Of course you’re not. “Well, I used to chew on it, just for the fun. And I noticed, whenever I did, she wouldn’t even touch me. ‘You damned old drochit’, she’d yell at me, and from that point on whenever I wanted to keep her away I’d just dangle garlic in front of her. That would drive her off soon enough.”
“Garlic,” Igor said, entranced, and Dedushka knew the lad was making sure to steal some from the larder later to keep Babushka away.
“And you know how to tame her? Silver,” Dedushka said, brandishing a silver coin dramatically. “Point some silver at her and suddenly she’s tame, like a deer caught before the hunters. Silver, children, that’s her weakness. All the villagers know this, and use it to protect themselves.”
“Silver? Why silver?” Olga asked.
“Why, it’s so shiny, you see?
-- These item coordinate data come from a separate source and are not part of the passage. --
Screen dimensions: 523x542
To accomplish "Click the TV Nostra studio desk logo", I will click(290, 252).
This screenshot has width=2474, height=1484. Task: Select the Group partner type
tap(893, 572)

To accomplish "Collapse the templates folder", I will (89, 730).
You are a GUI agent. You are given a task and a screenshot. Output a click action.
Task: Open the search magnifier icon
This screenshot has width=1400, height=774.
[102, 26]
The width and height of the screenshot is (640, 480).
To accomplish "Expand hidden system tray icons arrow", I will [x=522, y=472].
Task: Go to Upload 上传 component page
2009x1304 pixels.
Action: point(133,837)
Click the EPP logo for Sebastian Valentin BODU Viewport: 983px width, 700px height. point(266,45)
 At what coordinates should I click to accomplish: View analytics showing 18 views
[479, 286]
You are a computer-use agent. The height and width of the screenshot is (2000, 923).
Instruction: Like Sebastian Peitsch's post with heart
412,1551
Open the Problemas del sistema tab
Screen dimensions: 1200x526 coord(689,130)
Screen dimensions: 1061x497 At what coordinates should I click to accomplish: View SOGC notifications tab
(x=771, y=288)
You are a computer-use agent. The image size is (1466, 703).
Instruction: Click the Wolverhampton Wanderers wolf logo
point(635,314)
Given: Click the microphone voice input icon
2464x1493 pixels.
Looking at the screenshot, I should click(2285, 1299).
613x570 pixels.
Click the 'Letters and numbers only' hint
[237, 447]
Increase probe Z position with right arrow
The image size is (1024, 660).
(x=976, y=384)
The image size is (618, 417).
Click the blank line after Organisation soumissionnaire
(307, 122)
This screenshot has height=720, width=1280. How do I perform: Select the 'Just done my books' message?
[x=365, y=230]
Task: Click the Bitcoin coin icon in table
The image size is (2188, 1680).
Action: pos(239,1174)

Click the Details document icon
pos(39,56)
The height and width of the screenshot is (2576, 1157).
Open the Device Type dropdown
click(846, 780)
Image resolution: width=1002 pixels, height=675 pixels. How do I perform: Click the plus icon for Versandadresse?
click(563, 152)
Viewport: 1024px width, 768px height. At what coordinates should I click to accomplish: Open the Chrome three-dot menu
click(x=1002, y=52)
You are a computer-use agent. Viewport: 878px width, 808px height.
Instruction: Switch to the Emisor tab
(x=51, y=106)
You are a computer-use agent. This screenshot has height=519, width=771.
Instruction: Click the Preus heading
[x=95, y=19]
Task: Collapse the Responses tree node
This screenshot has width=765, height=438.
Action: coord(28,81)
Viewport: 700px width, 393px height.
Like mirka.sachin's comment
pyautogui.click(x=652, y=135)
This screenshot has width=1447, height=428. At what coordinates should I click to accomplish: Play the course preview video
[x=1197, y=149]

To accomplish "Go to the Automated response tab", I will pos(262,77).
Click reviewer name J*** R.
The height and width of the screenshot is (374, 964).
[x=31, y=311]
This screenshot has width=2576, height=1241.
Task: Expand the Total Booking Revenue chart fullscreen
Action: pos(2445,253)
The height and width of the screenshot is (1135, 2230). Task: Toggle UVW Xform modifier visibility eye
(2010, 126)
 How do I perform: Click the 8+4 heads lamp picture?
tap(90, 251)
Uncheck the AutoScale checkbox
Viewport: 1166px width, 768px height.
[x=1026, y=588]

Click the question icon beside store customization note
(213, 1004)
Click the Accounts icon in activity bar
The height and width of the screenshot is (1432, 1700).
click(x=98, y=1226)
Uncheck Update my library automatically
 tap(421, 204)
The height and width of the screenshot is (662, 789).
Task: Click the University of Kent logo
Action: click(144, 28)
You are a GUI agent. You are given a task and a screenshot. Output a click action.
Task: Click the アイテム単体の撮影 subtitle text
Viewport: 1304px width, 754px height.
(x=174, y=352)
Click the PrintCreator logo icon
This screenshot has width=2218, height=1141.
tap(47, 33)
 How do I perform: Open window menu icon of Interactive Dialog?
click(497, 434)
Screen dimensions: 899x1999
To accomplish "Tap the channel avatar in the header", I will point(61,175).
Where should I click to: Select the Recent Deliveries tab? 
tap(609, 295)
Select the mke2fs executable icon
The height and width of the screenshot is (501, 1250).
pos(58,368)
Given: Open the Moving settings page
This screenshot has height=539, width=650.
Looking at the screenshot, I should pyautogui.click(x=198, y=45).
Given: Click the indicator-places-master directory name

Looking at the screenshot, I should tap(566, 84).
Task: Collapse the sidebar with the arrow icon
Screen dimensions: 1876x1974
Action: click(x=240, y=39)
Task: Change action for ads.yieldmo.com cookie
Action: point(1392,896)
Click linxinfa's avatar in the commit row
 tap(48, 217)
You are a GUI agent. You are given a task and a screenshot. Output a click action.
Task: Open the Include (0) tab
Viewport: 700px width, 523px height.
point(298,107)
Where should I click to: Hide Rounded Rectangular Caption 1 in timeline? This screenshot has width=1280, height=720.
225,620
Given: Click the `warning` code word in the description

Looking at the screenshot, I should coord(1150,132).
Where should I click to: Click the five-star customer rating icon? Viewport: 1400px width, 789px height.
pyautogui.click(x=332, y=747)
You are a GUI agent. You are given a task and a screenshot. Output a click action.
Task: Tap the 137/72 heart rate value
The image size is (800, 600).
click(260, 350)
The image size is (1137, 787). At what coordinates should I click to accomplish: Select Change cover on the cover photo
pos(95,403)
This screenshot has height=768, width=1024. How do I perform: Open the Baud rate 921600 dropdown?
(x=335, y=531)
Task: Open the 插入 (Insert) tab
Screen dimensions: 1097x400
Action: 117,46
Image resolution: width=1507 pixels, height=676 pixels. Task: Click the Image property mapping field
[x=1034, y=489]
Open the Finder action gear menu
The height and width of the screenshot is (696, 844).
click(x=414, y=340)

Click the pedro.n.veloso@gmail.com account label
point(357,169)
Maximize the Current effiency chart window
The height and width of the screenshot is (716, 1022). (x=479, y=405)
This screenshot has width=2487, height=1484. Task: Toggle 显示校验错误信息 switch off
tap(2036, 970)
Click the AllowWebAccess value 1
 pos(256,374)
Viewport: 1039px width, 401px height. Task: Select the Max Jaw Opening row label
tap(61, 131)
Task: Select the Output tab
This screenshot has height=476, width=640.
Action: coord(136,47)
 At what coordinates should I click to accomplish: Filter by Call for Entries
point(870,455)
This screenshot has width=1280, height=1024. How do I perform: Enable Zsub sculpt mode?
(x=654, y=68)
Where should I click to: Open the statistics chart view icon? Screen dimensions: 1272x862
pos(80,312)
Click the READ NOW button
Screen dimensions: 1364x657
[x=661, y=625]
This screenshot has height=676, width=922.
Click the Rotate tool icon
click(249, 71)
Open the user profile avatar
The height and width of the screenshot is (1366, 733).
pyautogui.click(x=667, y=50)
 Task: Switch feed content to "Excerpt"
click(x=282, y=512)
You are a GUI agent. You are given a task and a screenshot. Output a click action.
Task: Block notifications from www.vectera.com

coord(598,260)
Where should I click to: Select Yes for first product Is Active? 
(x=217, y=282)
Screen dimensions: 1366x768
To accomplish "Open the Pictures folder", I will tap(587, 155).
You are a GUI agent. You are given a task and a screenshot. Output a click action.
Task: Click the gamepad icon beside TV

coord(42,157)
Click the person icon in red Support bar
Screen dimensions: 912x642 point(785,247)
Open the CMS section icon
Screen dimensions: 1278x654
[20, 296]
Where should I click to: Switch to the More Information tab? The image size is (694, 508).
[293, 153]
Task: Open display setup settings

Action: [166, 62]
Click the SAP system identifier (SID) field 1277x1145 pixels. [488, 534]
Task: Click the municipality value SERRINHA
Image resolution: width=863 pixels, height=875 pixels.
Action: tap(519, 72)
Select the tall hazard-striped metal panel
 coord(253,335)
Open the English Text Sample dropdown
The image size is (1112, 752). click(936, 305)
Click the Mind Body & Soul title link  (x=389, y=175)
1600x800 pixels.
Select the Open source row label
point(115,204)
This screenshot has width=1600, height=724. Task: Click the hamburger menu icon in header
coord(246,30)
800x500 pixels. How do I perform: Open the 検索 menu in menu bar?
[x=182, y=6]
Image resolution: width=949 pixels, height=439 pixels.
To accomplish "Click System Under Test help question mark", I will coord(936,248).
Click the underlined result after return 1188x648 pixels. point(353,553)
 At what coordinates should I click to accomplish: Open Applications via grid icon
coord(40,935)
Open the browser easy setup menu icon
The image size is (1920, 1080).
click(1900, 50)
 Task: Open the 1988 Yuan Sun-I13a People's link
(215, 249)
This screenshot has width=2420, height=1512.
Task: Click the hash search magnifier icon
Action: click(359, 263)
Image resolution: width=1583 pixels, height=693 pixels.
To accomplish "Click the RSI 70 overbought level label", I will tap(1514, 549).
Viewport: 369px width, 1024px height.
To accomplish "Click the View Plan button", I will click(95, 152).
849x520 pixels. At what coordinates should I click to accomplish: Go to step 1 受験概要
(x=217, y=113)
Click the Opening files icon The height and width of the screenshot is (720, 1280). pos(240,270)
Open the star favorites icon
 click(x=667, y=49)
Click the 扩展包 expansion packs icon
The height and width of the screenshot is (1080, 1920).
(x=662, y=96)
Babushka goes weak in the knees for anyone who’d flick a piece of silver at her. That’s why the villagers called her a bloodsucking beast at the market.”
The children eyed the silver piece hungrily, Dmitri because it was so shiny, Olga because she shared Babushka's (and her mother’s) weakness, and Igor because he hoped Babushka would burn in hell if he flicked silver at her.
“All right, you little demons, off to bed with you.” It was getting late, and the creaking from the next room had stopped. Dedushka decided to cut the bullshit and let them go to bed before Little Igor wet himself. “Enough stories. Go on, before I whup the skin from your asses. Go.” They got up and ran to their room, Igor stopping by the larder to steal a few cloves of garlic first. Dedushka sighed, and resumed blowing smoke rings.
Little did Dedushka Igor know that the children would keep the memory of this story until they had children of their own, and pass it on, though not the way it was told. Igor would tell of a wicked old walking corpse who could turn into a wolf, a bat, and of course, frikken mist, to suck your blood while you slept. Olga told of people who could turn into wolves or some shit, she didn’t really remember except for the silver part; she wasn’t exactly paying attention. Dmitri was caught with another man’s wife and was cut up and fed to wolves before he could even pass down his version of the story, which would probably have involved a woman who could turn into garlic and sucked silver coins out of bats.
And that, as they say, is that. I hope most of these jokes don’t fly over your heads. Good night out there…what ever you are.